= THINGS TO DO =
a: Condense the paragraph beginning "Fifty-two bodies were found" in the refugee deaths article into a short bulleted list that keeps its main facts.
b: Resume the refugee deaths article from the point where it stops, after the sentence "It is feared that up to 200 may have died."

= DOCUMENT PASSAGE =
It’s time for Europe to end shameful treatment of refugees with a continent-wide effort

Migrants walk past police while trying to cross the Greece-Macedonia border on Aug. 26, 2015.

LONDON — “A solemn moment of silence.” The world over, this is the traditional response when lives are cut short by tragedy. 



It has also been a common response to tragedies in Europe and off its shores when thousands of refugees and migrants have been killed while making terrifying journeys in search of safety and better lives in Europe. 



In the space of just a few recent days, three new tragedies added to a growing list that has brought a record number of refugees and migrants to untimely deaths this year.

Fifty-two bodies were found inside the hull of a ship about 30 nautical miles off the coast of Libya. Then, police in Austria discovered 71 corpses, including children, crammed inside a truck left abandoned at the side of the main highway between Budapest and Vienna. Police have told news media the dead were likely Syrians and apparently died by suffocation.

And, finally came news of a tragic shipwreck off the coast of Zuwara, Libya. It is feared that up to 200 may have died.

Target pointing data

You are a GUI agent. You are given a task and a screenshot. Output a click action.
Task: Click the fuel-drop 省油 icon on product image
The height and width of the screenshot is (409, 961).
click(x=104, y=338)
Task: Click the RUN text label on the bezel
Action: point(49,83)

= FINAL ANSWERS =
a:
- Fifty-two bodies were found in a ship's hull about 30 nautical miles off Libya.
- Austrian police discovered 71 corpses, including children, crammed in a truck abandoned beside the main Budapest–Vienna highway.
- Police told news media the dead were likely Syrians who apparently suffocated.

b:
Amnesty International reported earlier that up to 4,000 refugees became trapped when Macedonia closed the border with Greece.

Paramilitary police units blocked the border crossing with razor wire and fired stun grenades at shocked families that had fled the war in Syria.

Further up the Balkans migration route in Hungary, police fired tear gas inside a crowded reception center, and Hungarian authorities were reported erecting a razor wire fence along the border with Serbia to prevent more refugees and migrants from entering. 



The nature of tragedies is that they are rare and happen unexpectedly to ordinary individuals that find themselves swept up in extraordinary circumstances as they seek to flee conflict. 
People dying by the dozens is a tragic indictment of the failure of European leaders to provide safe ways to reach the continent.

That it is now happening with such regularity is Europe’s collective shame. 

 European Union (EU) leaders meeting in Vienna with key EU Member States and western Balkan countries quickly gave top billing to the treatment of refugees in the region.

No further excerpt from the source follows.